Depuis notre naissance jusqu’à la fin de l’Aventure, nous parcourons les escarpements d’une rive de ce canyon, en quête de savoirs. De la rive gauche (cas de figure pour les droitiers) nous observons les parois abruptes de la falaise qui nous fait face. Nous l’examinons en détail, quand le soleil l’éclaire et les moindres anfractuosités, les plus petits arbustes nous deviennent familiers. Nous apprenons leurs noms, leurs caractéristiques en même temps que nous mettons ces observations en relation avec l’état des filets d’eau, des cascades ou des chutes qui les irriguent. Les roches ocres, les minces filets de terre opposent leurs teintes rouges au vert de la végétation juste en dessous du bleu écru du ciel.

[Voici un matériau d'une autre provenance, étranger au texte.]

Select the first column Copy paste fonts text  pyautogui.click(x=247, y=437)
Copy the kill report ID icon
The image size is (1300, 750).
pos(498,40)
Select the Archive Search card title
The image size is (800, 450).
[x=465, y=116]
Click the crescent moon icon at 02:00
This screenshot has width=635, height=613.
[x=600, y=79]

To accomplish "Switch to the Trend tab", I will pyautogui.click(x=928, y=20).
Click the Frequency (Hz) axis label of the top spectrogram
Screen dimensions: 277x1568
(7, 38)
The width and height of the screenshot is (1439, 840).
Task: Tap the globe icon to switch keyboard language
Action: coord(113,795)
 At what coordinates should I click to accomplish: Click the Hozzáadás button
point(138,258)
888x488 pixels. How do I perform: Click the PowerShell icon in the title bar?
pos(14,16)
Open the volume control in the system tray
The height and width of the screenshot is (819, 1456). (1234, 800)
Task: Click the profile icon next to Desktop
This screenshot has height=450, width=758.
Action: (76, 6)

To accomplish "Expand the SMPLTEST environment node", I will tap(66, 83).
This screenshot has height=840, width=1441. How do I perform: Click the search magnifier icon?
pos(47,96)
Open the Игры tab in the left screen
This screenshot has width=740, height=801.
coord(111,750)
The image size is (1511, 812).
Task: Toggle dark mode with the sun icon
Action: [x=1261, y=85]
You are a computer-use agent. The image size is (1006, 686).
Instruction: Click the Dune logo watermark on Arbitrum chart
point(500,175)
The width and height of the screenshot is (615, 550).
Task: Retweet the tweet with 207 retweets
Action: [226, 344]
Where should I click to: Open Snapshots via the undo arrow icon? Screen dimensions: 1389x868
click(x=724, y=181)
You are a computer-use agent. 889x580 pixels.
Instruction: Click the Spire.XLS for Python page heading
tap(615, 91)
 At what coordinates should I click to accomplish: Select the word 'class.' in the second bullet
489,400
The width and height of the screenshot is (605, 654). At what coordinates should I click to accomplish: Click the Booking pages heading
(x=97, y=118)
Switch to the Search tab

Les découvertes s’affinent dès l’enfance, les questions se font plus exigeantes à l’adolescence et deviennent lancinantes à l’âge adulte. Les sciences, la philosophie et les arts nous questionnent et nous renseignent.
Pendant ce temps toute la falaise de rive gauche échappe à nos investigations. Elle reste dans l’ombre et constitue le quotidien de notre inconscient même si nous en repérons quelques bruits : le sifflement d’une marmotte ou le départ d’une buse.
La nature nous a tout enseigné : l’inanimé et le vivant. Sur notre rive, le bâton de pèlerin bien en main, nous avons rencontré des hommes dont nous avons beaucoup appris.
Falaise rive droite éclairée et enseignante, falaise rive gauche invisible, source de mille questions et génératrice de rêves insensés.
Mais...
Ce que j’entends, je l’oublie
Ce que je vois, je m’en souviens
Ce que je lis, je le retiens
Ce que j’écris, je le connais
Ce que j’enseigne, je le maitrise
Ce que je fais, je le possède...
J’arrive bientôt au bout du chemin...
Soudain je trébuche et je tombe dans le ravin, au milieu du cours d’eau. J’ai juste le temps de voir des kyrielles de détails des flancs de la falaise : c’est une découverte brève et fabuleuse comme dans tous ces moments de mort imminente*. J’ai enfin compris ! Charon me recueille. On va peser mon âme.
Dans l’antichambre de la maison des dieux, je somnole paisiblement.
Je fais un rêve étrange et prodigieux. C’est le film accéléré de mon parcours au-dessus de la falaise inconnue. Et là, je vois tout ce que je n’avais pas pu observer de mon sentier muletier : c’est le symétrique de la falaise rive droite, au détail près. Je retrouve avec tendresse certains nids et quelques plantes familières. Une buse variable vient effleurer ma joue. Je me réveille, rasséréné. Jupin m’appelle et me demande :
"Que faisais-tu de tes jours sur terre Ô mortel ?
J’essayais de comprendre, maître des éléments...
Comprendre quoi ? Tu sais bien que nous avons tout créé.
Oui, je le sais ! Le chaos nous gouverne et une mousse fractale envahit les espaces disponibles.
Mettez-le au service de Cérès ! Il ne nous sera d’aucune utilité...
Ni pour la guerre, ni pour les affaires.
Je me retrouvai donc au service de la terre au ciel et j’entrepris de revoir par le menu tous les détails qui avaient pu m’échapper jadis dans ma longue promenade.
C’est ainsi que je rencontrai Candide...
Et nous cultivâmes nos jardins célestes, en parfaite harmonie.